Actually, Sarah, doctors -- GP's or Specialists -- are not really a very good source for information on medical research and study data (spoken as the son of an Internist -- I know lots of doctors well).
What Christalyn says above is true -- by the time of diagnosis, all T2's have substantially reduced beta cell function -- this is why they have become symptomatic, i.e. diabetic. Prior to that, they have been living with insulin resistance for years, and their pancreas has been meeting that challenge.
A paper by Guillausseau PJ1, Meas T, Virally M, Laloi-Michelin M, Médeau V, Kevorkian JP. titled, "Abnormalities in insulin secretion in type 2 diabetes mellitus" published in 2008 in the Journal, Diabetes & Metabolism. The abstract:
Type 2 diabetes mellitus is a multifactorial disease, due to decreased glucose peripheral uptake, and increased hepatic glucose production, due to reduced both insulin secretion and insulin sensitivity. Multiple insulin secretory defects are present, including absence of pulsatility, loss of early phase of insulin secretion after glucose, decreased basal and stimulated plasma insulin concentrations, excess in prohormone secretion, and progressive decrease in insulin secretory capacity with time. beta-cell dysfunction is genetically determined and appears early in the course of the disease. The interplay between insulin secretory defect and insulin resistance is now better understood. In subjects with normal beta-cell function, increase in insulin is compensated by an increase in insulin secretion and plasma glucose levels remain normal. In subjects genetically predisposed to type 2 diabetes, failure of beta-cell to compensate leads to a progressive elevation in plasma glucose levels, then to overt diabetes. When permanent hyperglycaemia is present, progressive severe insulin secretory failure with time ensues, due to glucotoxicity and lipotoxicity, and oxidative stress. A marked reduction in beta-cell mass at post-mortem examination of pancreas of patients with type 2 diabetes has been reported, with an increase in beta-cell apoptosis non-compensated by neogenesis.

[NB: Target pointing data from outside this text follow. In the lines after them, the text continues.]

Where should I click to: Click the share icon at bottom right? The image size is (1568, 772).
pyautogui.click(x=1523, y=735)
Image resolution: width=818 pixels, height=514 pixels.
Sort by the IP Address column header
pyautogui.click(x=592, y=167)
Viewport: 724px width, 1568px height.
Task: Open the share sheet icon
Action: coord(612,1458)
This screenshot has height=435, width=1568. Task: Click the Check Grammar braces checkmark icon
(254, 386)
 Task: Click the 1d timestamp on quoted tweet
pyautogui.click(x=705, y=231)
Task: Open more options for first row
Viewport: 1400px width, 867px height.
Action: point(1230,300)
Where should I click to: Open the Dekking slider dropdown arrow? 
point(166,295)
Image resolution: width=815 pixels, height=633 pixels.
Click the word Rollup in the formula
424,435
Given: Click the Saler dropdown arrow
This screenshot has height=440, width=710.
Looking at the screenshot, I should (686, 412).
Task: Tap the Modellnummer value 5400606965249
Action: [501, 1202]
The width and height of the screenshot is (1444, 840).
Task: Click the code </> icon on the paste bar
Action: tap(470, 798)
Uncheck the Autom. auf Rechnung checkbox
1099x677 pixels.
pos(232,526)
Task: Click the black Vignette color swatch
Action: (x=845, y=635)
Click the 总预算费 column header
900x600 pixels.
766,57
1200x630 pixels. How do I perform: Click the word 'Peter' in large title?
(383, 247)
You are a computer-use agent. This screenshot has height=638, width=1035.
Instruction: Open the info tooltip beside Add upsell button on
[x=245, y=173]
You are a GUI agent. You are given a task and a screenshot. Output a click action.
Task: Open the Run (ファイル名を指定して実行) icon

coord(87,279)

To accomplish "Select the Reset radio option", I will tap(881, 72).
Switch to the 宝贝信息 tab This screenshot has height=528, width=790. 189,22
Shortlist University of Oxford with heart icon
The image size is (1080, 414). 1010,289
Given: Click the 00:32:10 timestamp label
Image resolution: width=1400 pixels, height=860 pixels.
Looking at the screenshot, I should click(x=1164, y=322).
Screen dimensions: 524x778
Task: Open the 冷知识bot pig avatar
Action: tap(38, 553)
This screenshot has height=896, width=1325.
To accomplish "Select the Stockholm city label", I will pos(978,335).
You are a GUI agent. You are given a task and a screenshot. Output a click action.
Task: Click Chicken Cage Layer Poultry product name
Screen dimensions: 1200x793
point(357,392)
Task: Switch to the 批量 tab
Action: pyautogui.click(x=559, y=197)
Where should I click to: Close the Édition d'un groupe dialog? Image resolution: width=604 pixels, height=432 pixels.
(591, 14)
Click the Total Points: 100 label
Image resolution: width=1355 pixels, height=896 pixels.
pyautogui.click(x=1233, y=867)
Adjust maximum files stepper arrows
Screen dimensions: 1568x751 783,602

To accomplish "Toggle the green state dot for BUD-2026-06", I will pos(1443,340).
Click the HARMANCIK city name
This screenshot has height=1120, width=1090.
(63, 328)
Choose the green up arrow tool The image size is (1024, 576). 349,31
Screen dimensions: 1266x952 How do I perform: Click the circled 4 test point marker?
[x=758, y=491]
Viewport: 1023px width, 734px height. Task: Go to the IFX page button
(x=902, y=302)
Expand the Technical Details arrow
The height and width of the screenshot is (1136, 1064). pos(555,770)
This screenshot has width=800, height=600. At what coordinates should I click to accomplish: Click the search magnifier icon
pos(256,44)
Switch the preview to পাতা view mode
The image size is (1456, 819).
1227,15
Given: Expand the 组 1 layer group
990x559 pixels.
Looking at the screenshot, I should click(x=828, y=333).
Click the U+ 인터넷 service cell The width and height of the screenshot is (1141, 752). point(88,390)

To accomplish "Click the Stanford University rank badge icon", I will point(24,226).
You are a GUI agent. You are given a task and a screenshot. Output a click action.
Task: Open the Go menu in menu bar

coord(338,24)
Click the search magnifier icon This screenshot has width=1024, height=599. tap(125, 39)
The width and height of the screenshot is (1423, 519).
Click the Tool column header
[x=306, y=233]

While it is true that T2's will usually always have some insulin production regardless of how far the disease has progressed, it is not true that they have an otherwise healthy pancreas producing the maximum amount of insulin possible from a healthy organ and it's just insulin resistance that makes it not enough.
The problem is a combination of IR and impairment of the pancreas. Something else you many not be aware of: IR, once someone's a diagnosed diabetic (i.e. it's progressed enough to be symptomatic), IR is pretty stable, and doesn't really get any worse for most T2's as long as they maintain their weight.
The disease continues to progress, however, because the pancreas continues to decline. Many T2s, like T1s, end up needing basal insulin in their later years because their condition is very similar -- little to no insulin production. The paths to get there are different, but the end result is the same.